Eventually, Alfred's nightly routine had become his morning one as well. The photograph had become his bread and water, his above-all-other-things possession. But, there was a time when she too stopped writing him and this only spiraled Alfred even further down the emotional drain. Mira had all but denounced his existence, leaving him a broken and jaded individual. During this time, Alfred became even more dependent on her photo; he clutched to it in his sleep, cried to it long into the morning hours and carried it with him through the brush and bullets. In his mind, he was forcing her to be there, forcing her to go through it with him, forcing her to understand. After two months of this ritual, the photo became weathered, tattered and torn. As the image in the photo faded, so did the one in the back of his mind. For one final night, posing this moment as their final goodbye, Alfred pressed the photo to his lips, shutting the tears out of his eyes, and spoke softly to it. "I'm sorry I disappointed you," he whispered. "I never meant to hurt you either." He glanced down at the photo, the image completely washed away expect for the faint sepia tone image of her face.

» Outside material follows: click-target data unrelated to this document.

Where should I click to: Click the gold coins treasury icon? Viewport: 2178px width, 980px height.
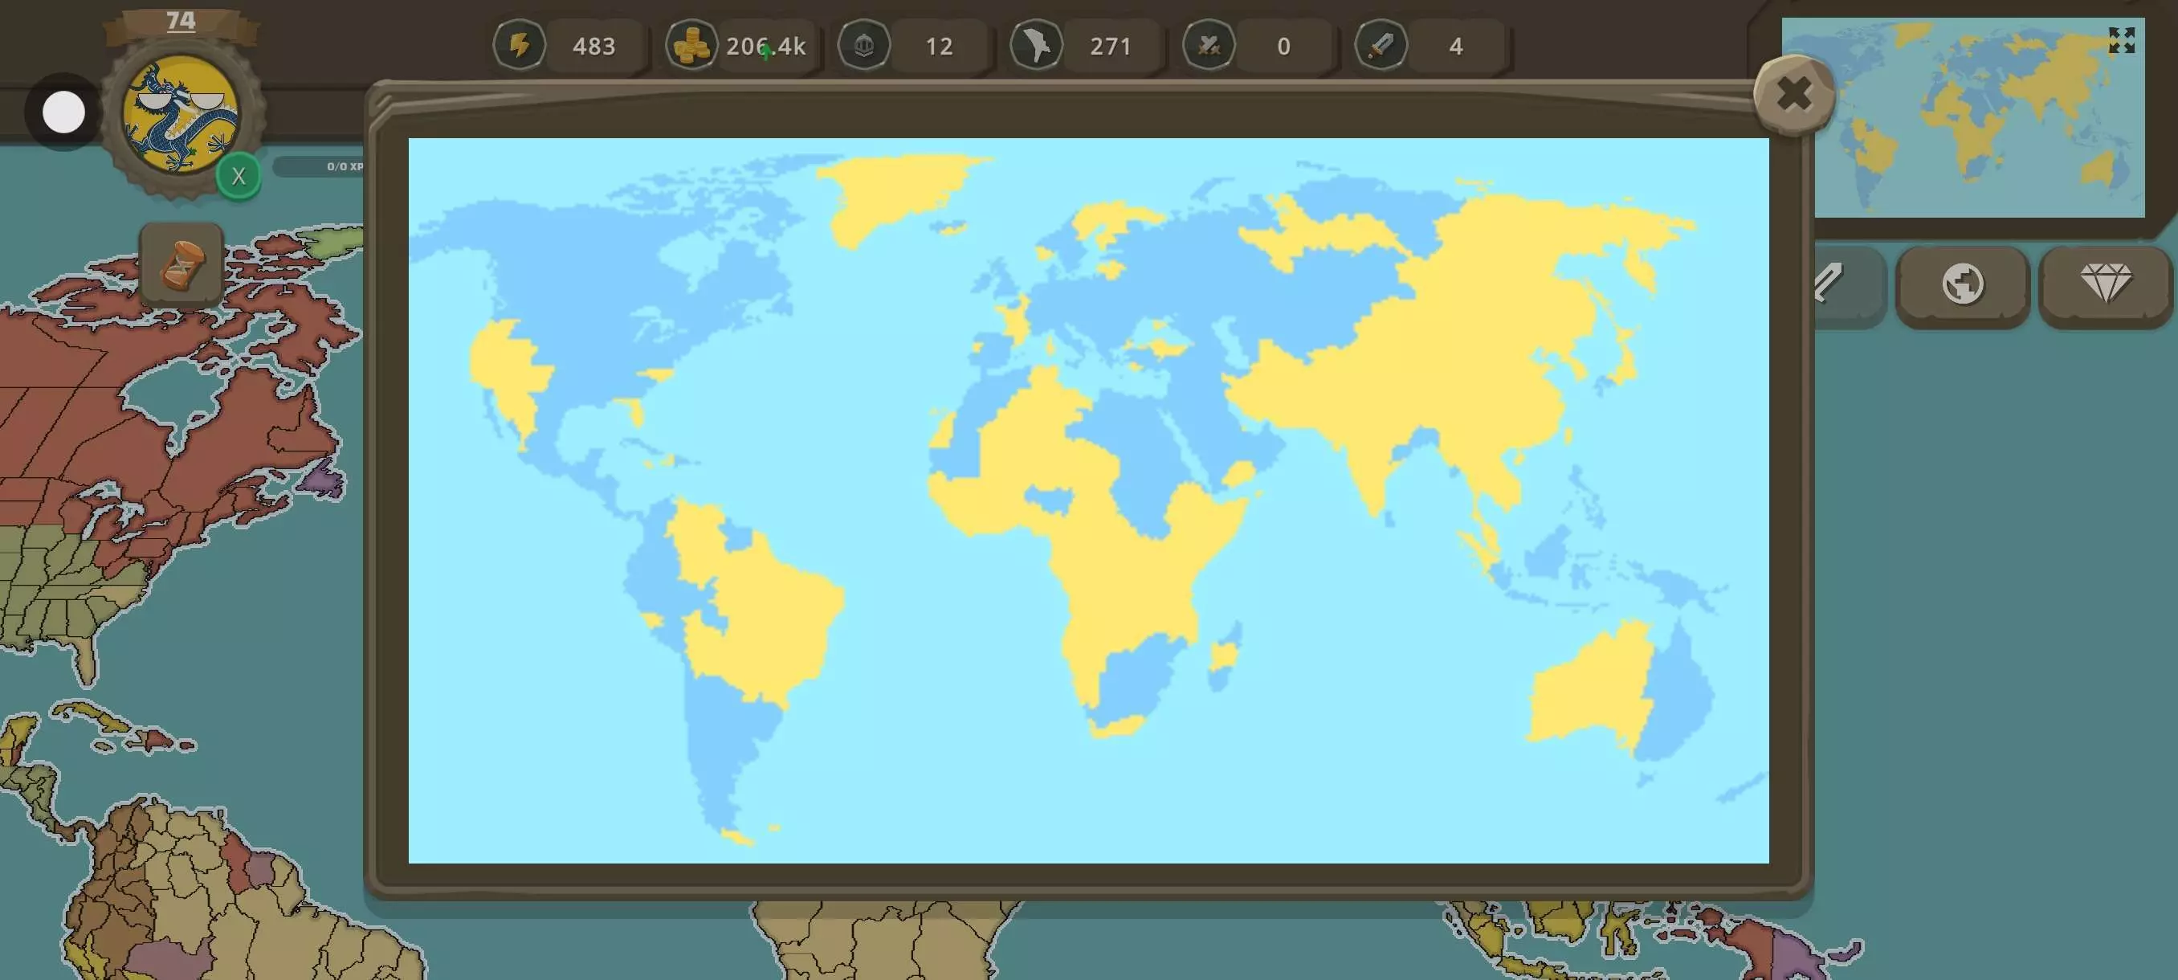coord(692,45)
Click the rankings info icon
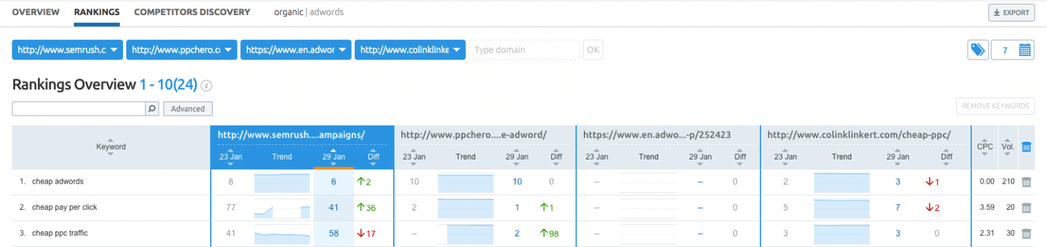The image size is (1047, 247). pos(206,86)
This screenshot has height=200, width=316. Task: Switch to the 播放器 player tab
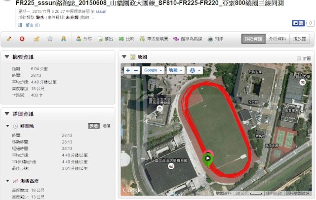point(300,39)
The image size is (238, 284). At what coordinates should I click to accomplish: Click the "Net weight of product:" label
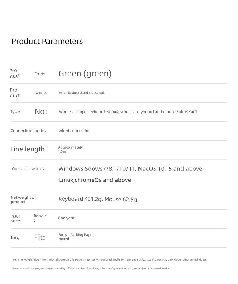[x=23, y=200]
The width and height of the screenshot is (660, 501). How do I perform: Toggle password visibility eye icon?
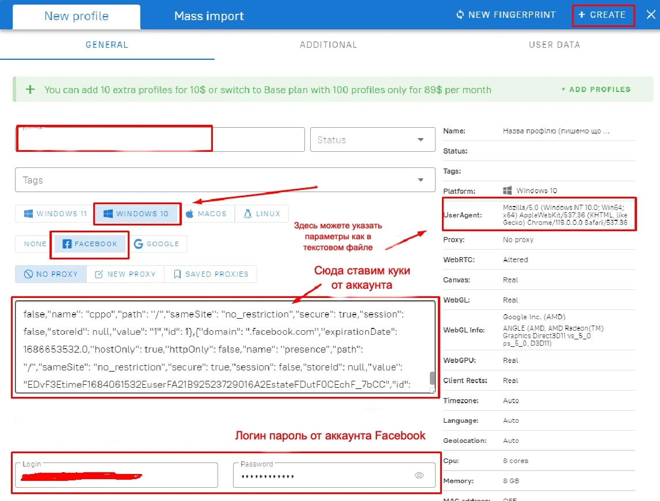tap(419, 475)
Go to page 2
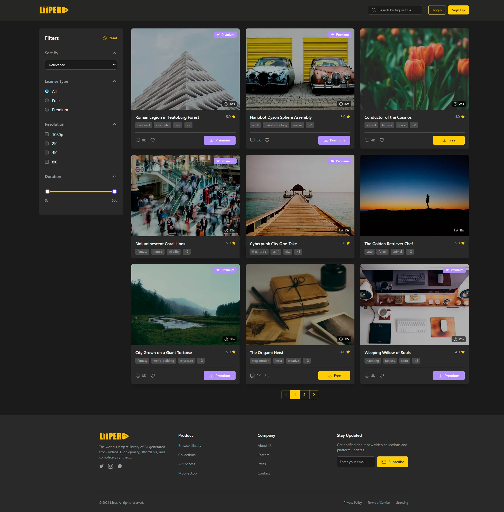 [304, 395]
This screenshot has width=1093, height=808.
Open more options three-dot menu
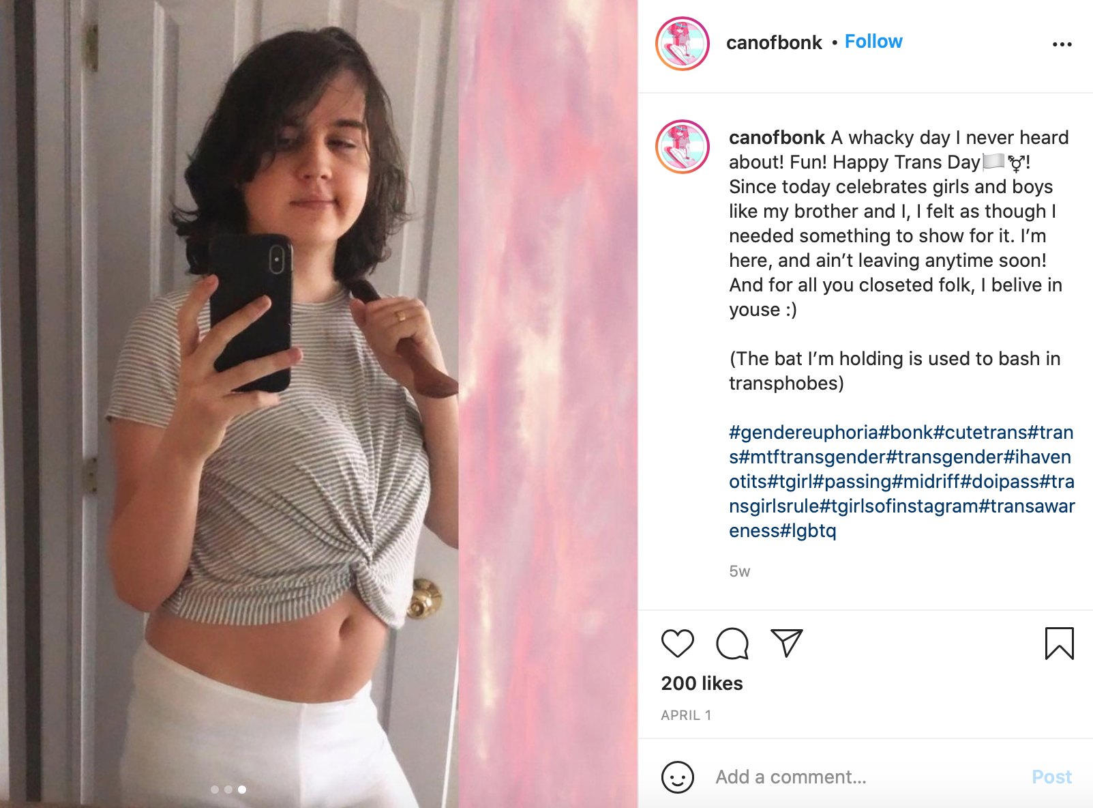(x=1062, y=44)
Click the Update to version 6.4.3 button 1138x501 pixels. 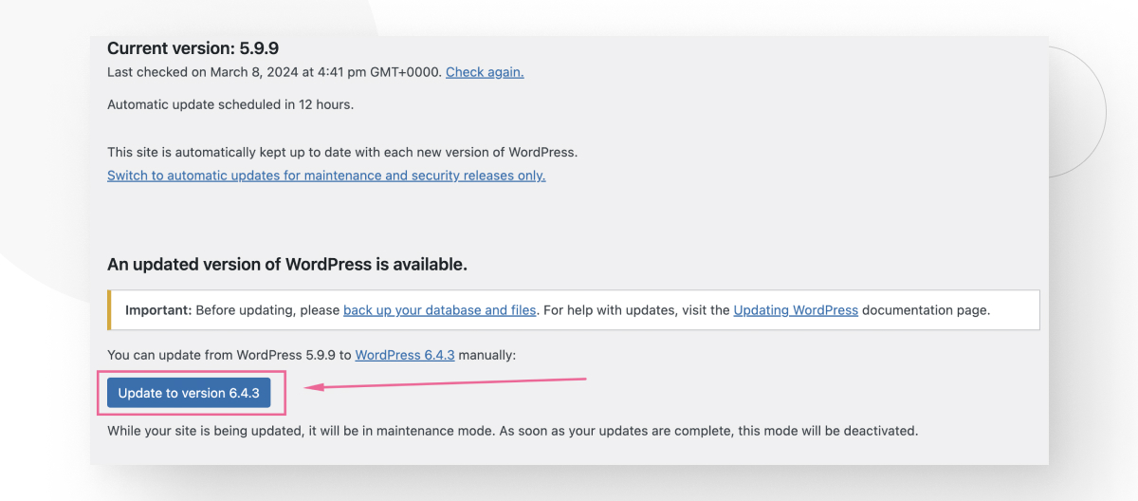point(189,393)
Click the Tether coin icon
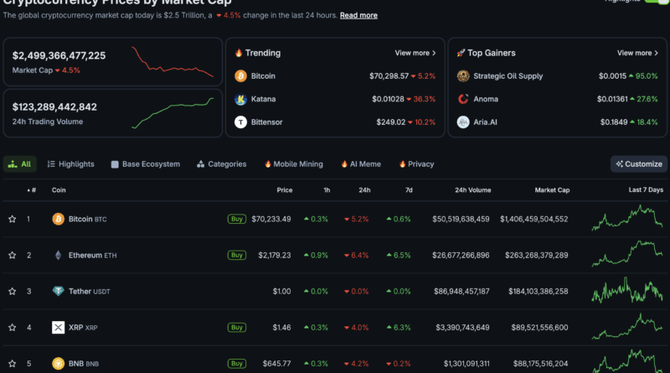 [x=58, y=291]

Choking back all the years of memories, laughing and crying together, holding each other in long intervals for no reason other than the fact that words could not express their happiness—it all threatened to come up his throat, followed by his makeshift dinner—Alfred put the photo away in the back of his wallet. Now, he was alone, accompanied only by his inner self that urged him through the process of war—the inner self that got him to hell in the first place. No longer was he plagued by the memory of a woman who was his last resort in humanitarianism; he had other ghosts to fight now. Alfred clutched to his rifle with a hard expression, somewhat inspired by the smell of fresh chemicals in the air, as he journeyed deeper into the jungle, ready to face the decade in front of him or die in the process. There were no restraints now, no emotional ties to keep him from accomplishing his goal. He glanced down, unsure whose blood coated his hands—was it his own? Forming his focused smile into a stiff grin, Alfred voyaged on through the jungle, fueled only by hate, a vision and a morning's ration of coffee.